En plus du contrôle direct de la couverture médiatique par une réglementation spécifique du contenu, l’impact du financement par les contribuables de CBC (1,2 milliard de dollars par an) et d’autres médias grand public sur l’indépendance des journalistes et des rédacteurs ne peut être surestimé. « Celui qui paie le joueur de flûte donne le ton. » Bien sûr, ce ne sont pas les contribuables eux-mêmes, mais le gouvernement du jour, celui qui distribue l’argent, qui détermine quels médias méritent d’être soutenus. En cette journée de concurrence brutale pour les revenus d’exploitation, il va sans dire que les rédacteurs en chef, les éditeurs, les producteurs et les membres du conseil des médias se sentent obligés de prendre des décisions politiquement correctes concernant le contenu des médias afin de plaire aux détenteurs de la bourse.
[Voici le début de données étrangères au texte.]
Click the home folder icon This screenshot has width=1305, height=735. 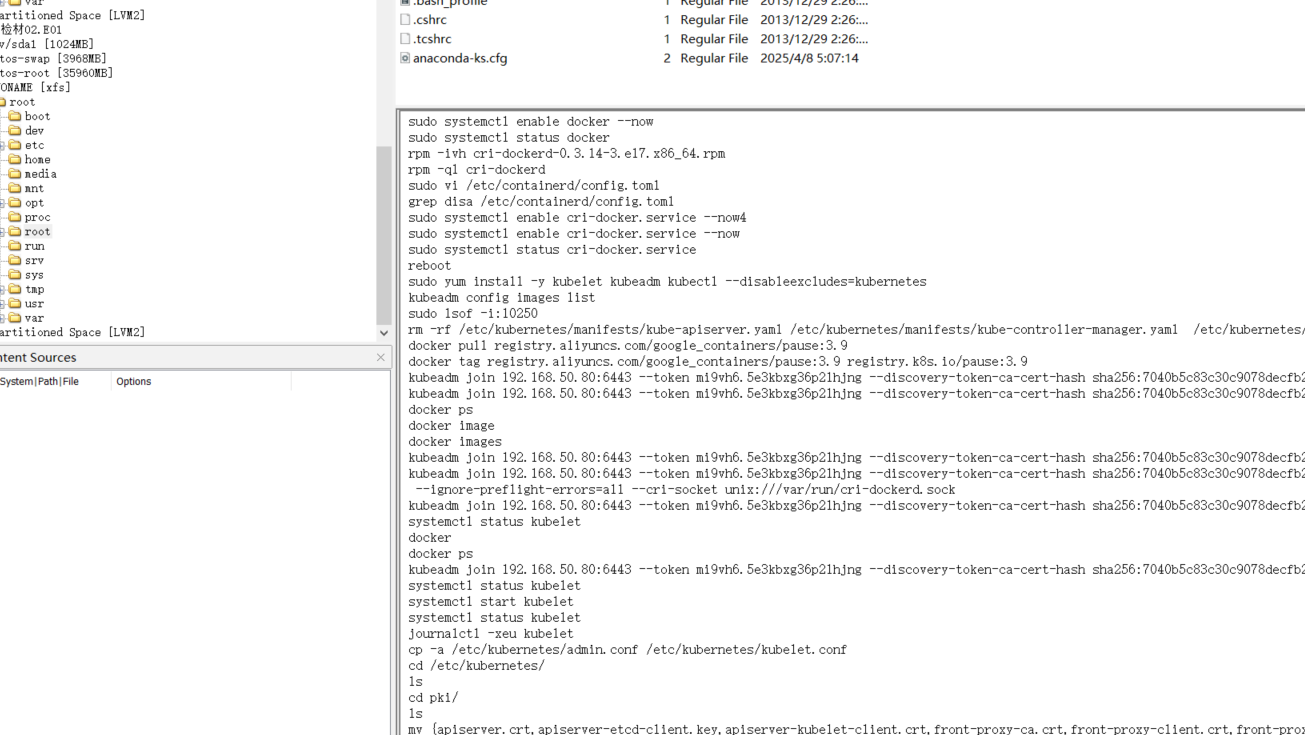[15, 159]
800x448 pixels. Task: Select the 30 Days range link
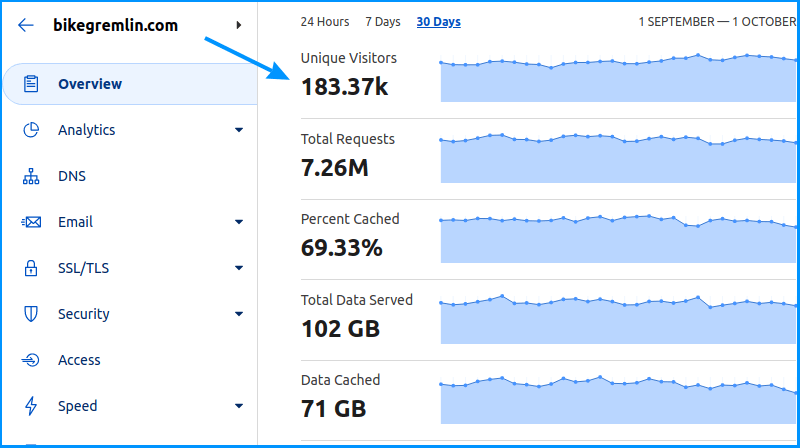click(439, 22)
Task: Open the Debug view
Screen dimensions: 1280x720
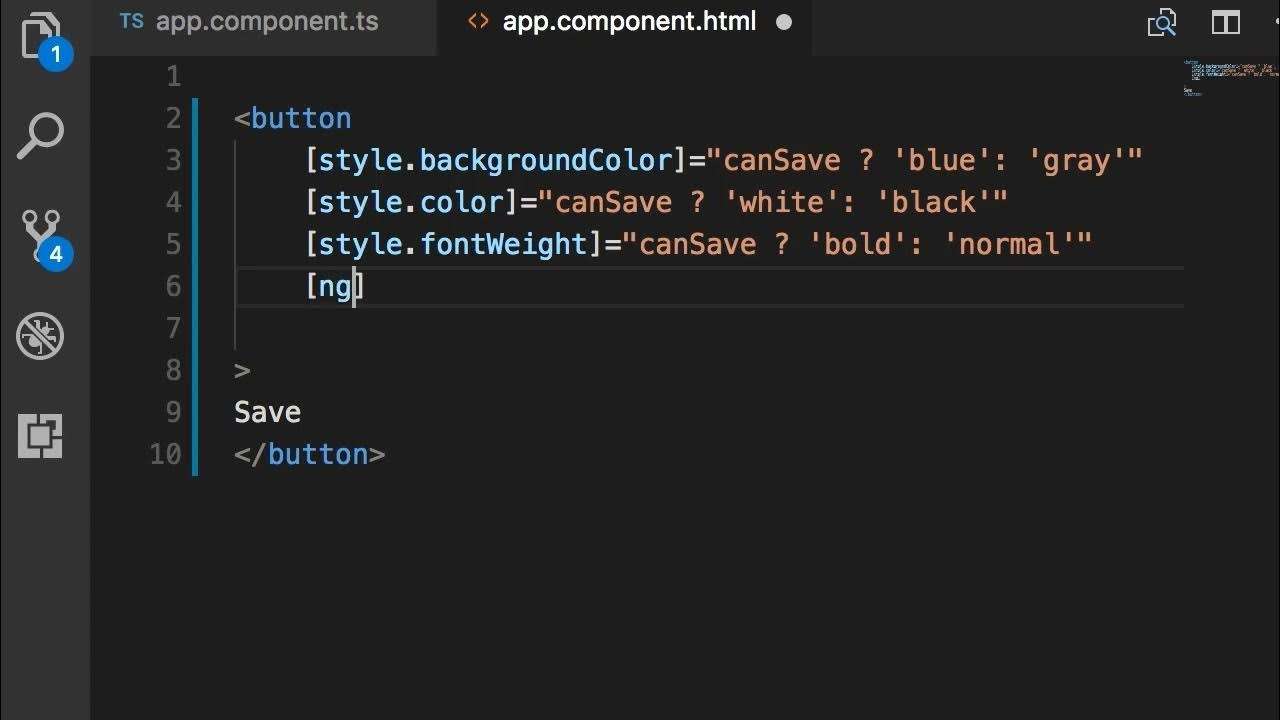Action: (41, 336)
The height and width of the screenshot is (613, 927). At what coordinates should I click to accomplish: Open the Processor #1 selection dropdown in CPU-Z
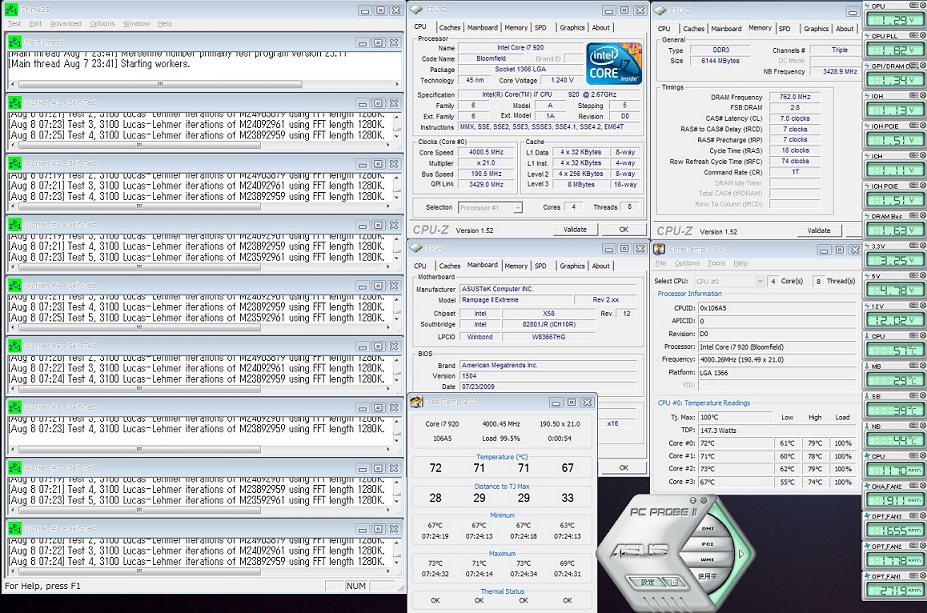[x=490, y=208]
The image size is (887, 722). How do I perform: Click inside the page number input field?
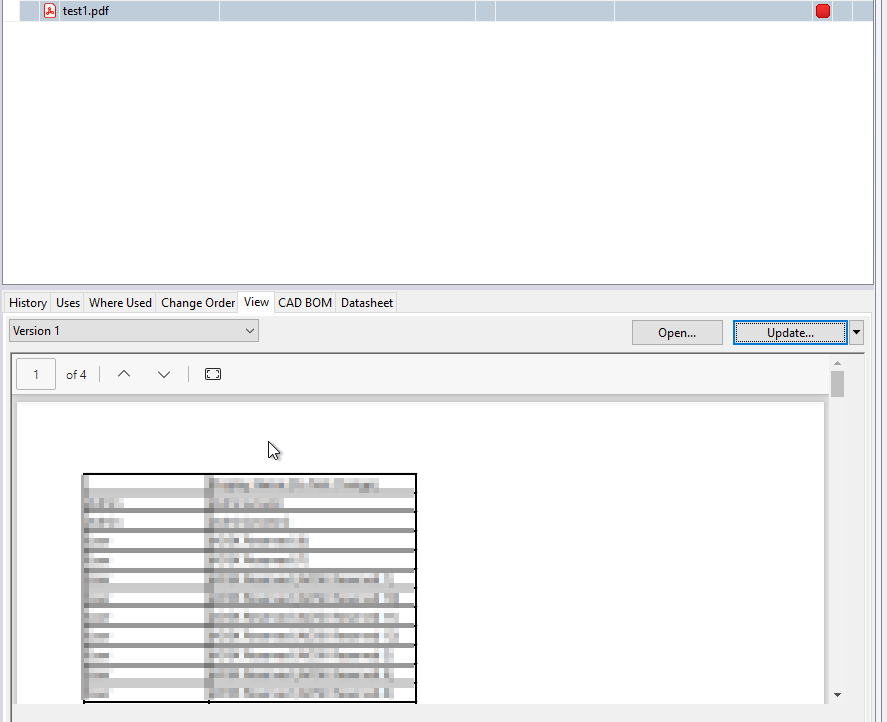point(35,374)
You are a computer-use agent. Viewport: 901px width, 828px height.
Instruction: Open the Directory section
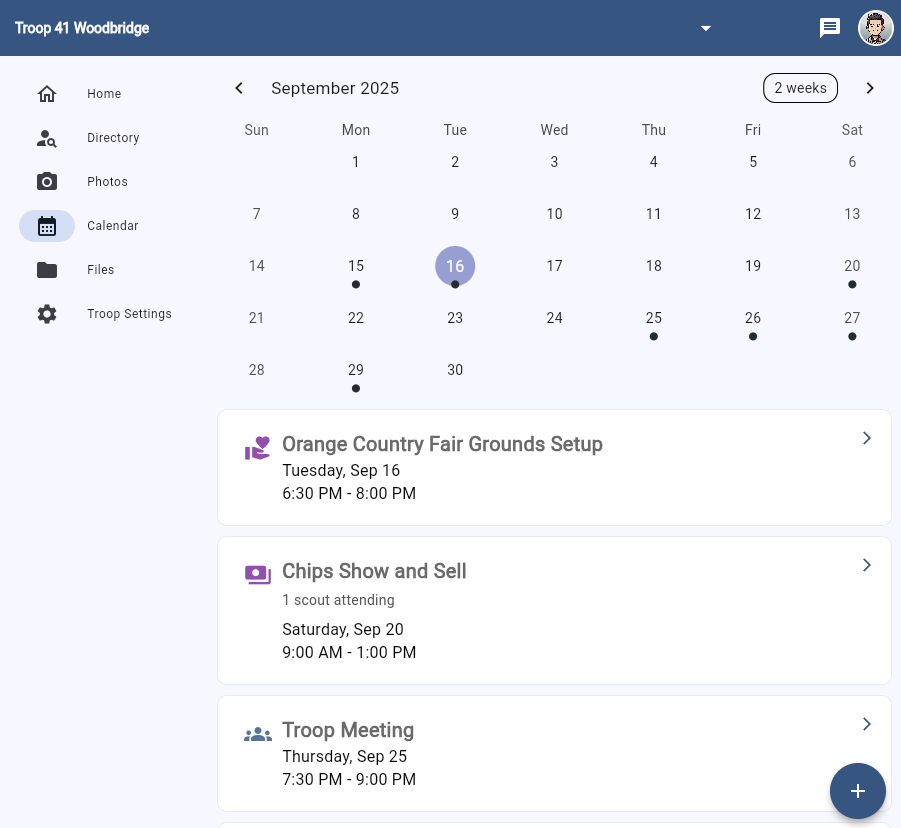(47, 137)
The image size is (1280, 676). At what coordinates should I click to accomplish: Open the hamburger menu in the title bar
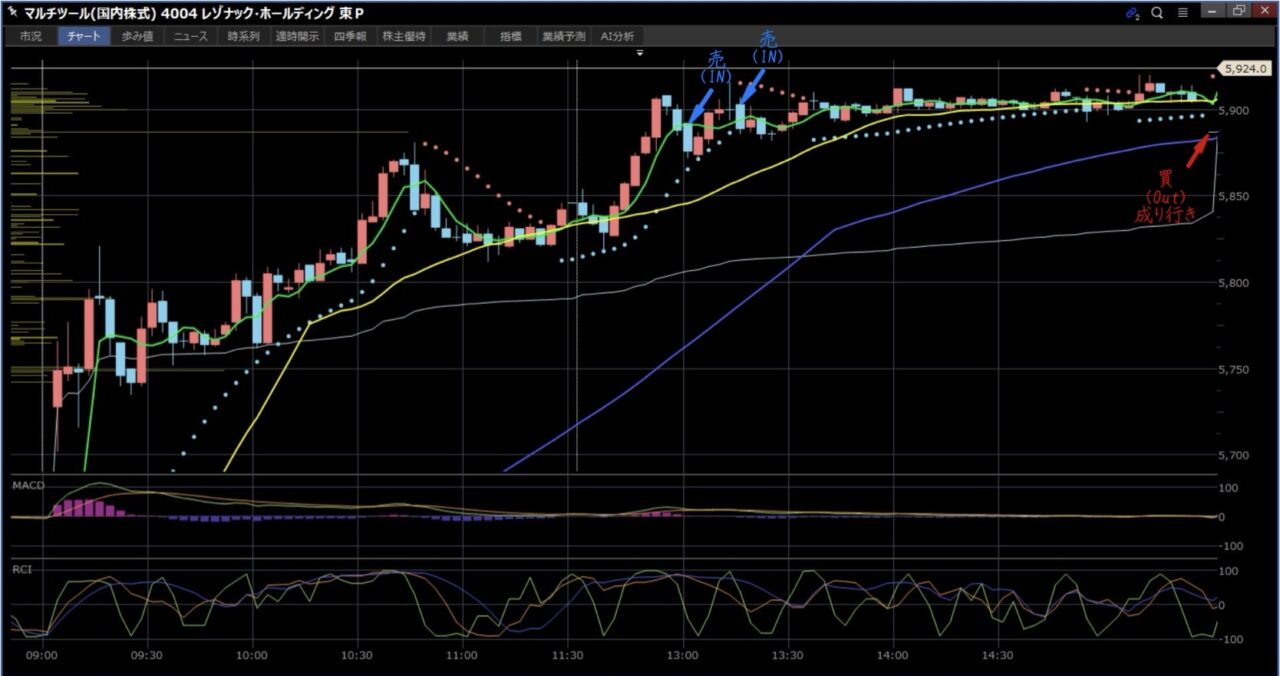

Ajoutez à cela le biais qui semble s’étendre à la plupart des principales plateformes de médias sociaux. Google, Facebook, Twitter, YouTube et bien d’autres sont devenus bien plus que de simples lieux d’échange d’idées. Le « bannissement d’un réseau » ou la suppression de comptes, l’utilisation du « bannissement furtif» et l’ajustement d’algorithmes pour contrôler artificiellement le flux de certaines informations sont à l’œuvre depuis des années mais sont devenus indéniablement évidents en 2022. Elon Musk – malgré son personnage public controversé – a rendu un service précieux en révélant les types de communications internes qui ont conduit à la suppression des comptes de pensée conservatrice sur Twitter. Il est maintenant clair que certaines de ces décisions ont été prises sous la pression des représentants du gouvernement. Lorsque les agences gouvernementales sont autorisées à dicter qui peut exprimer publiquement des faits et des opinions, nous avons des raisons de craindre la croissance cancéreuse d’un État despotique. C’est une chose pour les politiciens d’utiliser ces plateformes pour promouvoir leurs idées. C’est tout autre chose quand le parti au pouvoir peut empêcher les autres de présenter les leurs.

Maintenant, au début de 2023, nous arrivons à Jordan Peterson, le professeur, psychologue et philosophe populaire et franc. Le Collège des psychologues de l’Ontario (CPO) menace maintenant de révoquer sa licence, invoquant une conduite qu’ils considèrent comme « non professionnelle, » une grande partie de leur attention étant sur les commentaires qu’il a faits sur Twitter. Certains de ces commentaires étaient de nature politique et critiquaient le Premier Ministre Justin Trudeau. Lorsqu’un citoyen canadien est menacé parce qu’il s’oppose à la politique du gouvernement, nous avons des ennuis. Jordan Peterson n’est pas connu pour sa diplomatie obséquieuse. Ses commentaires peuvent être tranchants. Cependant, pour la majorité de ses 3,6 millions d’abonnés sur Twitter, ses conseils de bon sens et ses évaluations pratiques des réalités politiques ont une valeur inestimable. Sa capacité à fonctionner indépendamment de la bénédiction du CPO va sans aucun doute. Il ne prévoit pas de perdre beaucoup de temps sur leurs demandes, qui incluent une sorte de « formation de sensibilité » avec un expert des médias sociaux de leur choix. Au lieu de cela, il va directement au tribunal.

Le Dr Peterson n’est pas nouveau dans ces jeux. En 2016, il a pris position contre la parole forcée, en particulier en ce qui concerne les pronoms « non genrés. » Il a remporté ce débat avec l’Université de Toronto et a ainsi acquis une renommée internationale. Il n’a pas pris l’habitude de se plier à l’idéologie progressiste et il est peu probable qu’il commence maintenant. Nous qui apprécions la liberté d’expression lui devons une dette de gratitude pour sa défense audacieuse de la liberté d’expression. Sans elle, nous ne pouvons pas défendre le droit à la vie, au mariage, aux droits parentaux ou à la souveraineté personnelle.

Le Parti de l’Héritage Chrétien défend la liberté d’expression depuis sa création. Le besoin de cette défense et les menaces posées par le politiquement correct et le discours forcé (ou le silence forcé) n’ont jamais été aussi grands au Canada. Nous vous invitons à rester avec nous en nous rejoignant. Si nous perdons notre voix, qui parlera pour les sans voix et vulnérables?